麻生太郎
麻生太郎副総理・財務相は5月13日の閣議後の記者会見で、元本が物価動向に応じて変わる物価連動国債の保有を、2015年1月から個人投資家にも認める方針を表明しました。

物価が上昇しても実質的に資産価値が目減りしないため、デフレ脱却が進めば個人にも需要が見込めると判断しました。

物価連動債は総務省が発表する消費者物価指数(CPI)が上昇すると元本が大きくなって利息も増えるため、実質的な価値の目減りを防ぐことができます。

昨年10月には物価が下がっても元本を保証する仕組みを取り入れました。

個人は物価連動債を運用商品に組み入れた投資信託を通じてしか購入できませんでした。

個人の直接保有を解禁するのは2015年1月で、対象は2016年1月以降に満期がくる物価連動債です。

現在は元本が変動する連動債への課税が難しいため、規制で機関投資家などに取引を限定しています。
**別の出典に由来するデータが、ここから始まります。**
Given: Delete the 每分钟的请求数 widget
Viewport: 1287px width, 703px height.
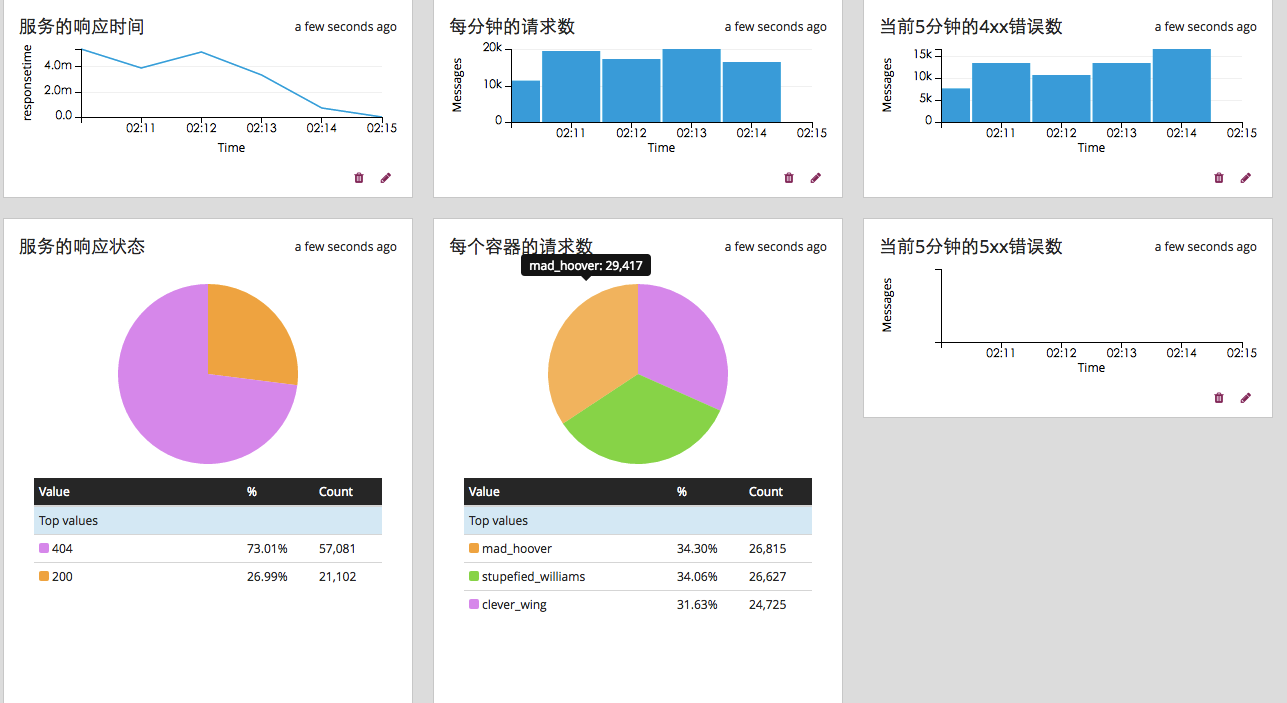Looking at the screenshot, I should tap(789, 177).
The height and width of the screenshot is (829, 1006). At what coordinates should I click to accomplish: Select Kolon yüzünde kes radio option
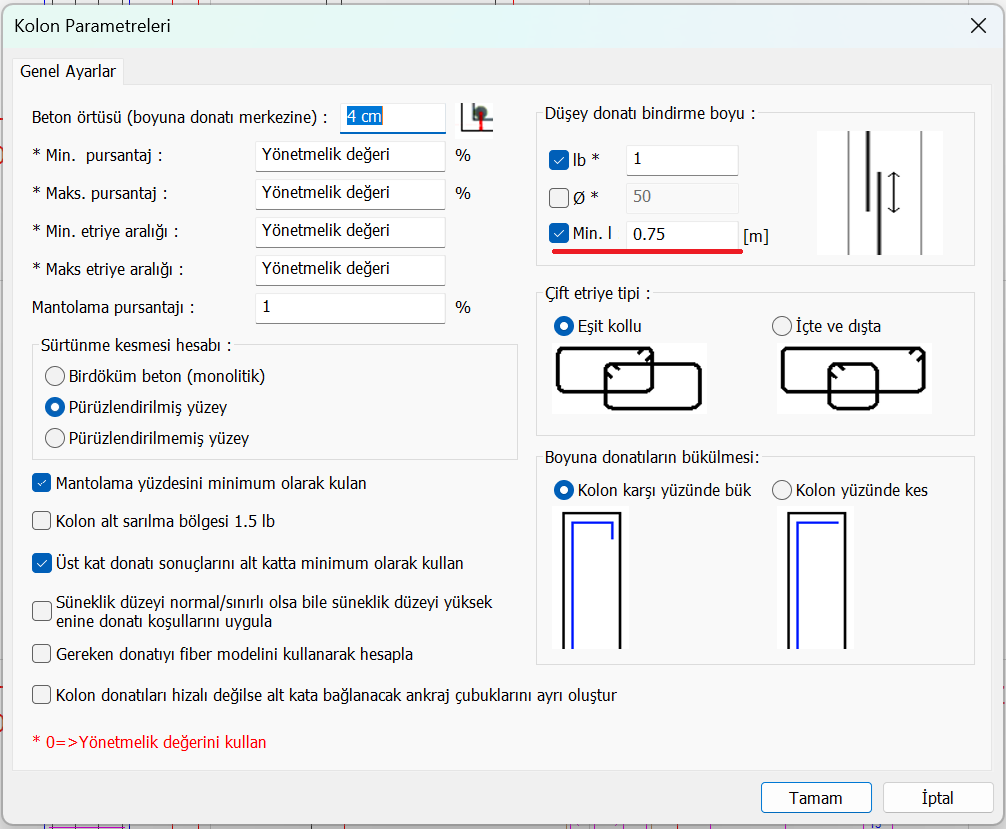tap(782, 490)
2016年からは個人が債券から得た利益を自己申告する課税制度に変わるため、個人も直接保有できるよう規制を変えます。

財務省は物価連動債の発行額を2014年度に1兆6000億円と前年度よりも1兆円増やします。

保有層を広げて国債の安定消化につなげます。

約130兆円の資金を運用する年金積立金管理運用独立行政法人(GPIF)も今年4月から購入を進めているもようです。